Oh god no. When I graduated from San Francisco Art Institute with my Bachelor’s degree I stocked produce at Rainbow Grocery for 40 hours a week. When I graduated from CalArts to get myself through CalArts I loaded trucks during a swing ship for UPS. After I graduated, before I even got my degree, I walked around to all the camera shops and put in a resume and I became rental manager at a camera store that doesn’t exist anymore called Pan Pacific Camera.
Were you doing your work during this time?
Always, always. You never don’t make your work. The key to it is always to make your work even if you have the crappy 40 hour week job, that the work comes first always.
What advice would you give an emerging photographer?
Make it about the work, your ideas, and look at what’s around you, but don’t feel that you have to make work that reflects a contemporary discourse. Allow a contemporary discourse to seep into the work because of your own interest versus thinking that you have to do this because that’s what’s being done right now. It has to really come out of a place that you have a lot of desire in. You must have a relationship to your explorations that you can be married to for awhile. It is a marriage, in a certain sense of a word. It’s also something that I can’t have, legally, anyway. I do have a marriage, it’s just not legal. It is that dedication and perseverance.
What if somebody now wants to shoot analog?
All of my students shoot analog. I don’t have one graduate student who does digital. All of them shoot large format. They're all doing that still.
How do they bring that into modern discourse?
The work can still reflect on a history. Don’t go with the populists, go with what’s important to you.
How does hetero-normativity, and the queer resistance to it, sculpt your concepts of community?

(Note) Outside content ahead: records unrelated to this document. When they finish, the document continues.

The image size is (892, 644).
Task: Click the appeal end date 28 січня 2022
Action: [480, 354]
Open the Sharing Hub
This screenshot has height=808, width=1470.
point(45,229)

I think that in some ways, the queer resistance is always bringing focus to the queer community. My deciding to use it as a subject is about compassion and creating a history. When I started making the earlier portraits I literally thought okay I'm fucked, I'm not going to be able to ever get a teaching job, never going to be able to show in any galleries, the work is going to be too radical. The opposite happened. Don’t question, make what you feel is innately really important to you. Hetero-normativity is lessening now. My 11-year old son can sit and watch Glee and watch The New Normal and Modern Family and have representations of gay and lesbian families on TV which is literally like a miracle to me. Opinion is changing. Hetero-normativity is not the new normal! We are becoming more open as a society in relationship to it. For the most part, everybody has somebody that they know who is a member of the LGBT community. It would be very strange to meet someone who has never met a gay person at this point, which you couldn’t say 30 years ago because people weren’t out.

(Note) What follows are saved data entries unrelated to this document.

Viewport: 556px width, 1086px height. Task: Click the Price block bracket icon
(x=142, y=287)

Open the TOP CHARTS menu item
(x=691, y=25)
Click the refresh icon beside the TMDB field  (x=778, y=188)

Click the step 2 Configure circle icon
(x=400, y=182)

Who is another high profile person that has also contributed to that?
Robert Mapplethorpe, huge. So important. Those culture wars, for it to go all the way to court in Cincinnati and for the images not to be removed from the museum, that was huge. That was really huge. There were other people whose work was only known within the community. Robert was really important, Keith Haring was as well. Act Up and Queer Nation did an enormous amount in relationship to the politics of visibility and grand theory. That created an ability for me, as somebody who was a part of those movements, to decide to go ahead and move my work away from only doing work like nude topographics to doing work on my own community. Even though I didn’t think that I would be able to move forward career wise within it, it was too important for me not to do that. It was too important to be a part of this discourse in that moment of time.
What are you going to do next?
I'm going to make more portraits; I'm not done with them. There are people that I want to photograph that I'm trying to get access to. I really have always wanted to make a portrait of Joan Didion, she’s at the top of my list. It’s very hard to get access to her. I’m going to keep making things and we’ll see what happens.
Is this show coming to New York?
Yes, next spring at Mitchell-Innes and Nash who I show with.